PROBLEM 1 → In the blog post about grieving a mother's death, how far away was the high school where the writer went to speak?
PROBLEM 2 → Write the next part of the blog post about grieving a mother's death, picking up after its last sentence.

Suddenly, the frustration I felt at the cars in front of me (something that doesn't usually get to me that much, at least to the degree that it did then) came out as much more specific anger at Mom. I've never gotten any confirmation, and somehow I doubt I ever will, but my gut feeling is still that her death was deliberate, in a kind of passive-aggressive way, and on Monday I was really angry about it. The thing about suicide that people don't think about (or maybe they do, and just don't care, which is possibly worse) is that somebody is going to have to eventually find their body, and it's probably not going to happen in a timely manner, and the body decomposes at a much faster rate than we expect it to. I was really pissed off at her about that, that she probably didn't consider that. It was probably traumatic for the cop, and the apartment manager, to stumble across her almost week-old corpse on the bedroom floor, and it was definitely unpleasant for Mikki to tell me that underneath the towel on the floor in the bedroom was the stain of her body fluid that they could not clean up; she put the towel over it because it was just too disturbing to her to be reminded over and over as we emptied and cleaned.

And as I drove (it was quite some distance, almost an hour away, so I had lots of time) that moved into grief. This huge unprocessed bubble of it came up to the surface, and I found myself bawling as I drove. It was as if I had been transported back two years, back to that time where I did not know she was gone, then that moment where I felt her absence strongly, and the mix of guilt, and lost opportunity, and sadness contemplating her final moments, just overwhelmed me. It's interesting to me that I went to this same high school to speak the day before I got on that plane to Houston, in which I took the picture in the userpic, and here I was again. I thought I might have a hard time holding it together while I spoke, but I did fine. There were a couple of moments where I had to pause and take a deep breath, to avoid falling apart, but I don't think anyone noticed.

Part of me is kind of rolling my eyes at the fact that I'm still processing it, impatient for the whole thing to be over. And part of me acknowledges that it's never over, that there are always more layers to processing the grief, that in a way it just gets more familiar.

In any case, today is the two year anniversary of the discovery of her body.

In other news, I have the flu. Because I believe that everything is connected, I'm not surprised that I'm sick right now.

Source data
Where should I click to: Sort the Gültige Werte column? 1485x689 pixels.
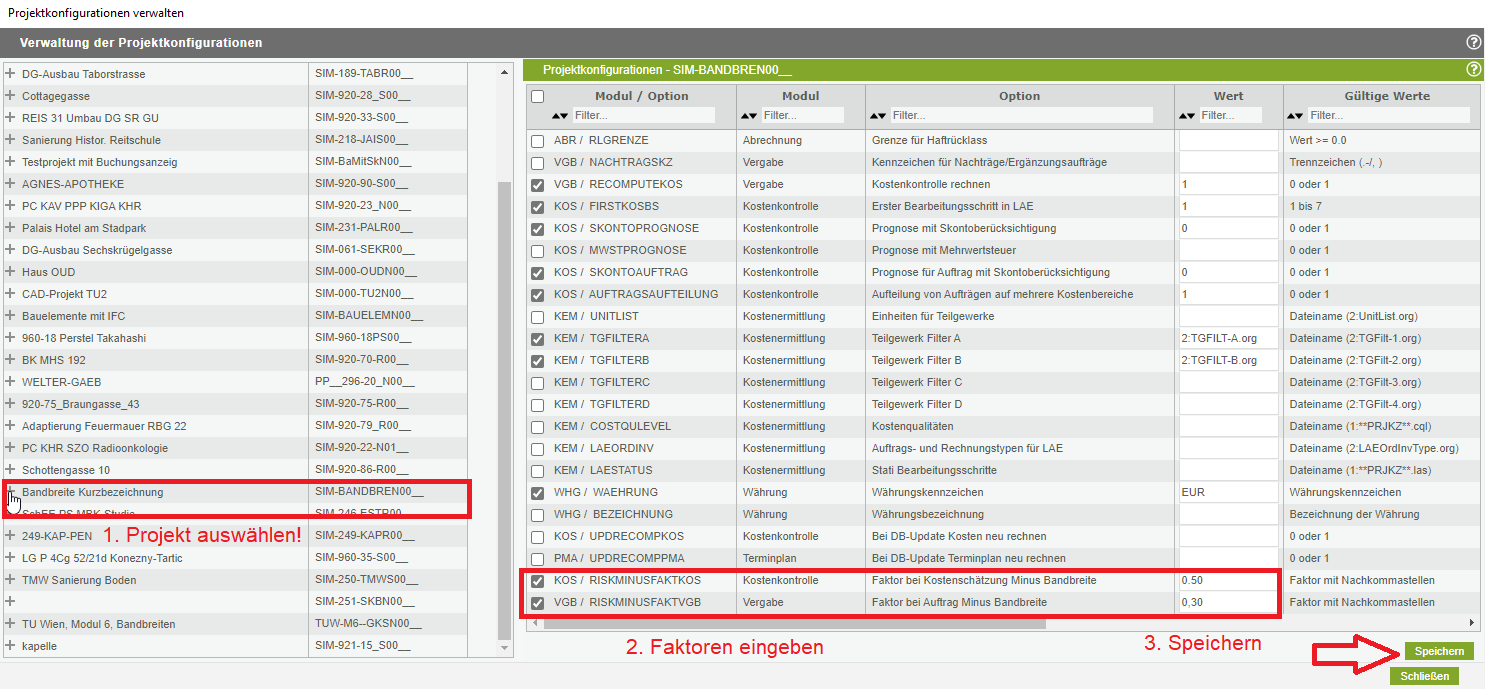click(x=1298, y=116)
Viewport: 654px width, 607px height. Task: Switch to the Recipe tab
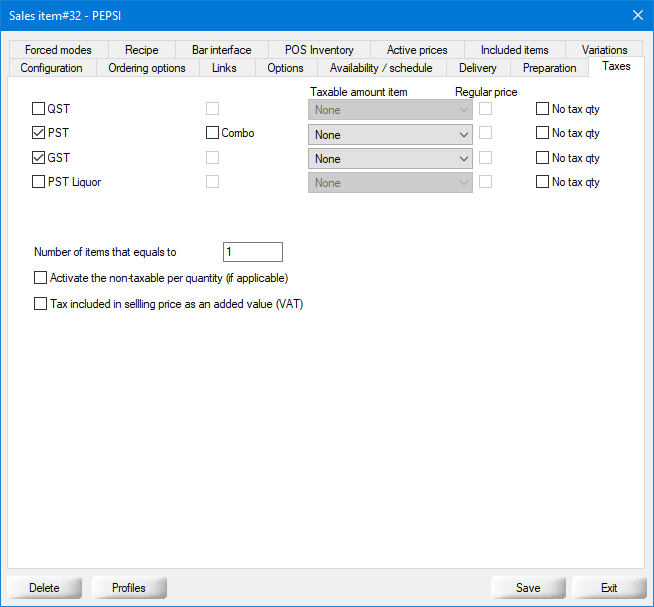click(x=142, y=50)
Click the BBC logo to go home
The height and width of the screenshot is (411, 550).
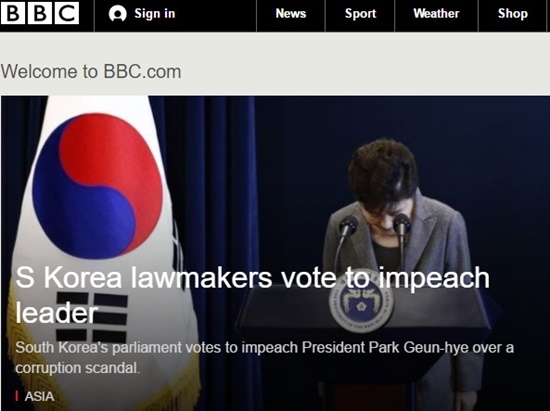(x=40, y=13)
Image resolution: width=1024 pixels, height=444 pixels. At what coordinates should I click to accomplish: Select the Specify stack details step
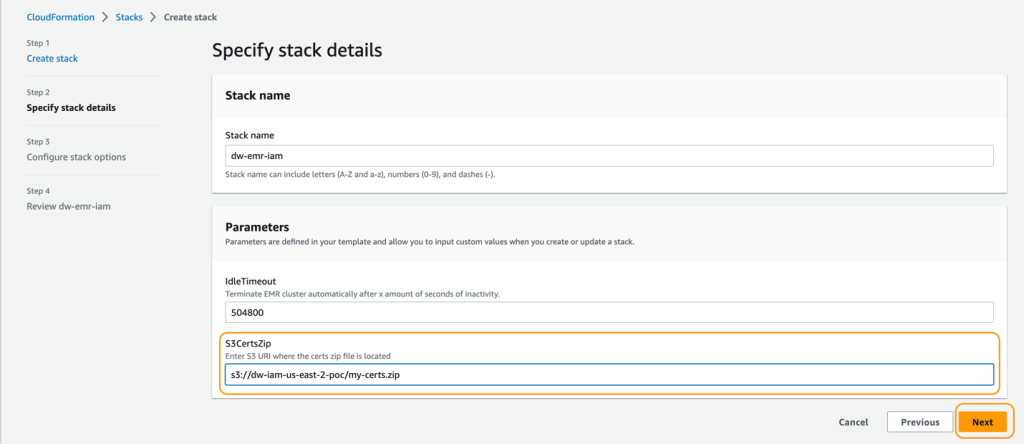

RESPONSE 1 → Almost an hour away.

RESPONSE 2 →
Part of my anger about getting this speaking gig at the last minute is that I had been planning to see a nurse at my clinic, to get my swollen neck checked out and maybe get a flu shot. My landlady, who is a phlebotomist, noticed on Sunday night that my neck was a little swollen, like my lymph nodes are maybe off. I felt really run down all weekend, so I was concerned about this added piece. Of course, on the drive to Providence after the speaking gig, I started to feel the body aches. There had been some aches in my upper back, but those were stress-related; this was spreading out all over my back, and feeling very flu-like.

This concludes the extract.